** Begin THE DATA **

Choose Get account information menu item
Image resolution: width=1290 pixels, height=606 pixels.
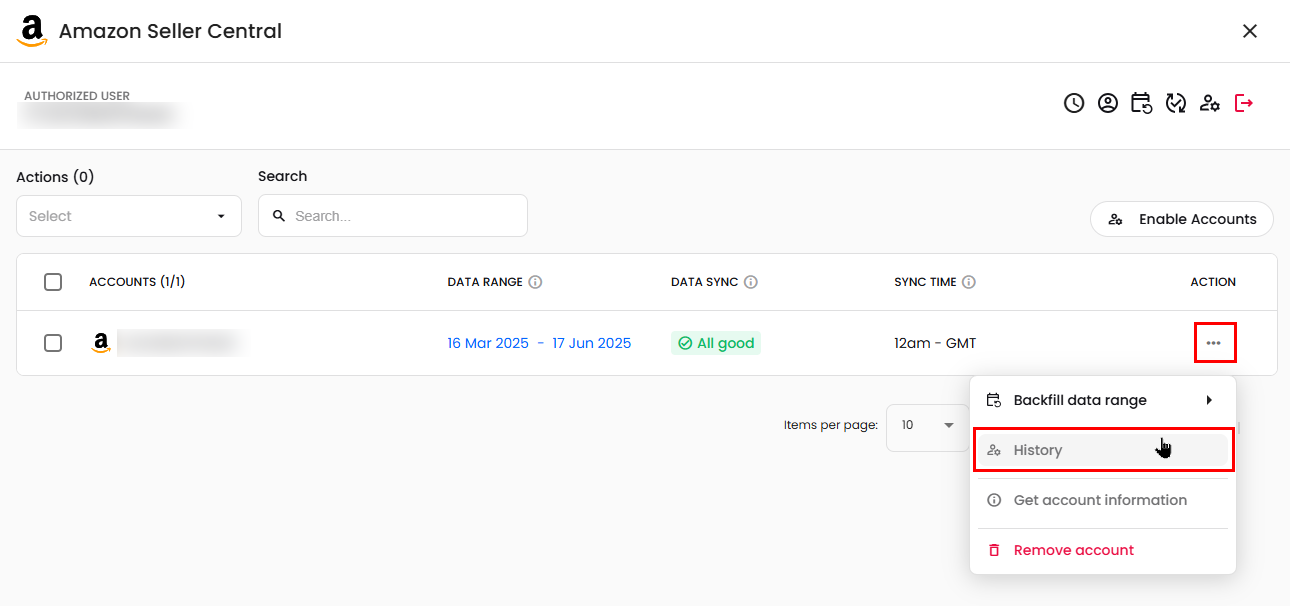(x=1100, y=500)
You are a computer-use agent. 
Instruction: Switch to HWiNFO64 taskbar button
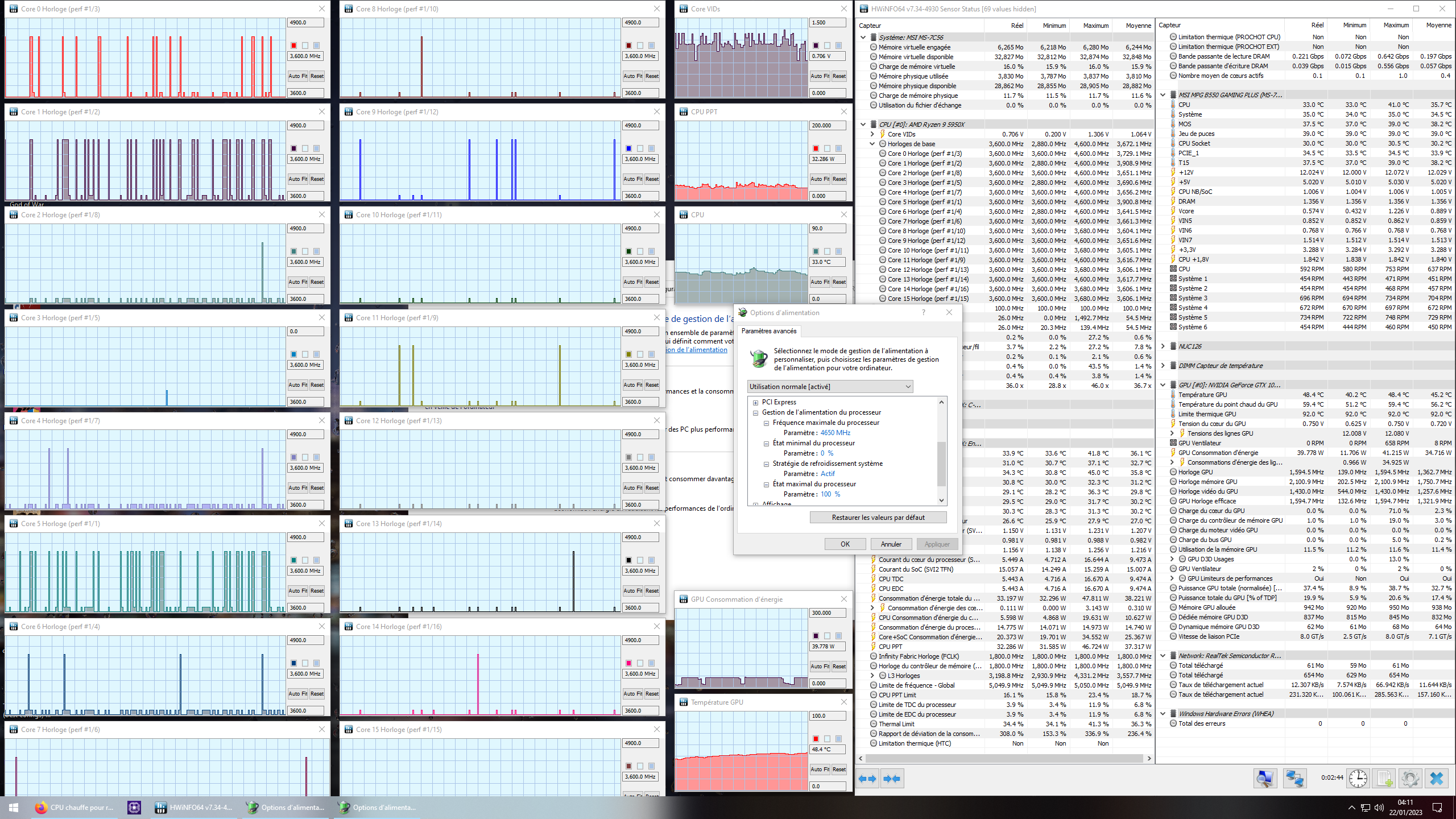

** End THE DATA **
** Begin THE DATA **

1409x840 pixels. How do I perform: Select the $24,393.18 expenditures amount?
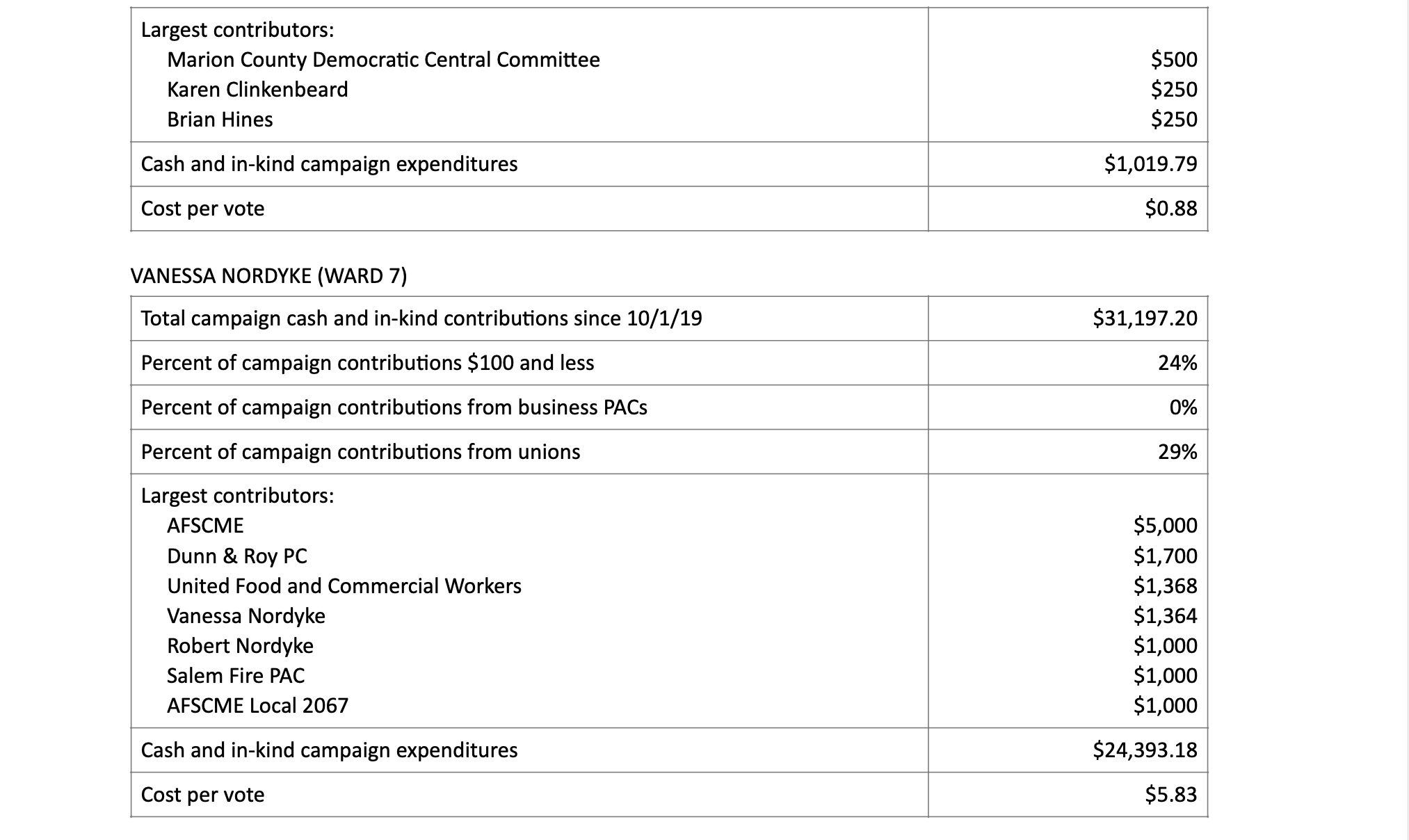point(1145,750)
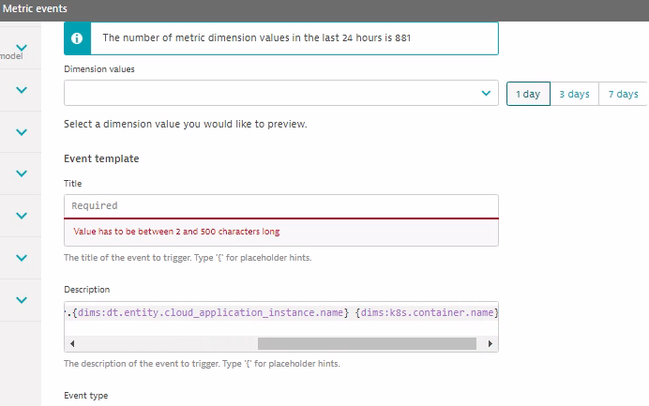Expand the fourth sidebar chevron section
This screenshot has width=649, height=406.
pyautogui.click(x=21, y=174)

** End THE DATA **

__WHAT THE TASK REQUIRES__:
Swap "expenditures" for "revenues" in the lines from the one with "1409x840 pixels. How" to the one with "pyautogui.click(x=21, y=174)", and give those lines back with nothing else changed. Omit the pictures.

__ANSWER TO THIS TASK__:
1409x840 pixels. How do I perform: Select the $24,393.18 revenues amount?
point(1145,750)
Expand the fourth sidebar chevron section
This screenshot has width=649, height=406.
pyautogui.click(x=21, y=174)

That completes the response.